Он застал следователя на следующей неделе, в понедельник. Вошел в кабинет в уже подновленном ватнике, почти приличном, и сообщил с порога, что вспомнил новые обстоятельства. Следователь пригласил войти, потерпевший прошаркал к стулу и опустился на край, сжав колени. Мороз спал, и в приоткрытую форточку пахло подтаявшим снегом.

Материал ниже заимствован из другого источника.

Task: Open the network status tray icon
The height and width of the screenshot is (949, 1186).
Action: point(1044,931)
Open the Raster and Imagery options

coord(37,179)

— На моем пальто, — сообщил потерпевший высоким голосом, — третья пуговица сверху потуже была пришита, чем все прочие. Вот эта ножка, на которой пуговица стоит (если пуговицу по всем правилам пришивают, то образуется ножка), у третьей пуговицы она вышла коротковата, и пуговица почти вплотную к драпу оказалась, застегивать тяжело, я думал сказать Василию Ивановичу.

И он замолчал. Следователь спокойно смотрел на него. Желтый круг света лежал на его столе.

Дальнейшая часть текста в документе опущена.